Из четырех выделенных Кантом антиномий наиболее острые дебаты связаны с третьей.
“Всякое явление в мире обусловлено своим комплексом причин — известных нам или пока не вполне известных”, — утверждают сторонники антитезиса (их часто называют детерминистами, а также рационалистами, позитивистами).
“Есть широкий круг явлений — прежде всего связанных с жизнью человека, — которые невозможно объяснить из одних только причинно-следственных связей, которые заставляют допустить проявление свободы”, — возражают сторонники тезиса (антидетерминисты).
Во “Втором эпилоге” Толстой так описал противоборство, вытекающее из третьей антиномии:
“Разум говорит: ...связь причин и последствий не имеет начала и не может иметь конца.
Сознание говорит: ...я вне причины, ибо я чувствую себя причиной всякого проявления жизни.
Разум выражает законы необходимости. Сознание выражает сущность свободы...
Только при разъединении двух источников познавания, относящихся друг к другу как форма к содержанию, получаются отдельно, взаимно исключающиеся и непостижимые понятия о свободе и о необходимости.

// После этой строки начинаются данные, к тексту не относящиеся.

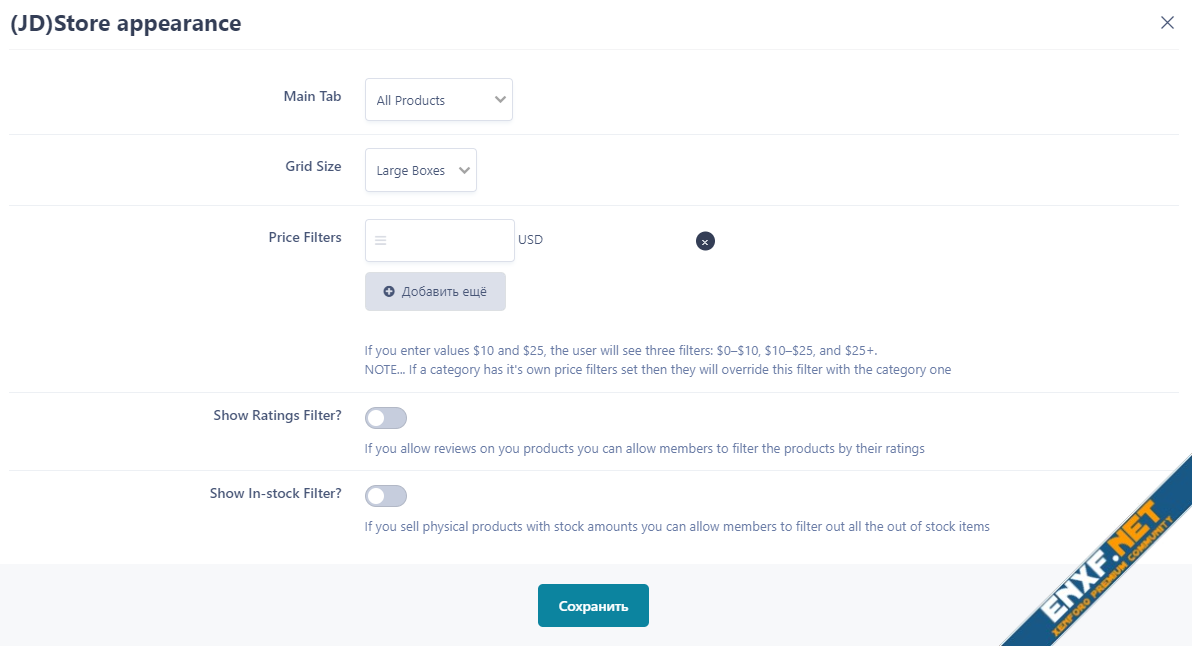Click the plus icon on Добавить ещё
This screenshot has height=646, width=1192.
pos(389,292)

Только при соединении их получается ясное представление о жизни человека”.
На первый взгляд может показаться, что такие абстрактные умозрительные категории могут волновать только редких людей с особым философским уклоном. На самом же деле они способны возбуждать самые горячие страсти в миллионах, страсти, которые часто выплескиваются из дискуссионных залов на поля сражений. Ибо картина мира, которую мы выстраиваем в собственном сознании, — это дом души, где мы можем укрыться от леденящих вопросов, обжигающих страхов, пронзительных сомнений, изматывающих противоречий, ослепляющих видений. Человек, ставящий под сомнение мою картину мира, есть разрушитель дома моей души, и я могу так же глубоко возненавидеть его, как если бы он поджег мой настоящий дом. Поэтому-то вражда между рационалистами и антидетерминистами бывает такой острой — здесь на карту поставлено не что-нибудь, но мир душевный. А так как описанное противоречие коренится в самой двоякой природе нашей познавательной способности, конца этой вражде до сих пор не видно.

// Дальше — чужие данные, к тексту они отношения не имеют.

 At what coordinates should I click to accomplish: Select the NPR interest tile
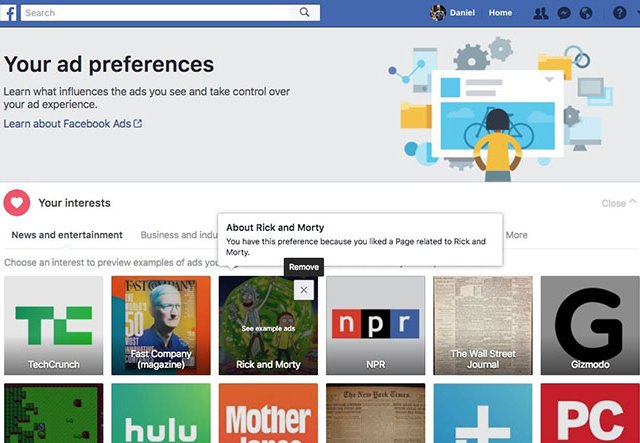click(x=376, y=325)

Конечно, жизнь человека не может сводиться к одним только умозрениям. Как бы ни была стройна наша картина мира, страсти продолжают бушевать в нас и заставляют порой причинять дому души разрушения изнутри. Главное искушение для рационалиста — поддаться естественной человеческой страсти судить ближнего своего. Ибо в тот момент, когда мы одобряем или осуждаем чужой поступок, когда выражаем восхищение или презрение, мы подсознательно приписываем поступку свободу. Мера нашего осуждения или одобрения неразрывно связана с представлением о мере свободы человека в рассматриваемом деянии. “Он убил безоружного — что может быть ужаснее?!” — восклицаем мы. “Он выполнял приказ, — говорят нам. — Если бы не выполнил, его самого расстреляли бы”. — “А, тогда другое дело”, — говорим мы. Узнав о том, что человек не был свободен, мы снимаем или по крайней мере ослабляем свое осуждение.
И вот этой-то столь естественной для каждого человека “ошибки” рационалист Берлин не допустит в своих писаниях никогда. Весь строй его философских и политико-исторических рассуждений тщательно очищен от одобрительных или осуждающих высказываний. Предельная для него форма неодобрения — исключить человека из картины мира. (Про Зинаиду Гиппиус, которая позволила себе антисемитское высказывание: “Для меня ее нет. Ни ее, ни мужа. Для вас есть? Где? Что они? — чтобы быть”.) Но осудить или одобрить — нет, Берлин слишком хорошо знает, что это было бы невысказанным признанием свободы поступка. В соблюдении “идейной чистоты рационализма” нет ему равных среди мыслителей послевоенной эпохи. Но спрашивается: как же можно сохранить такую “чистоту” после Освенцима и Гулага?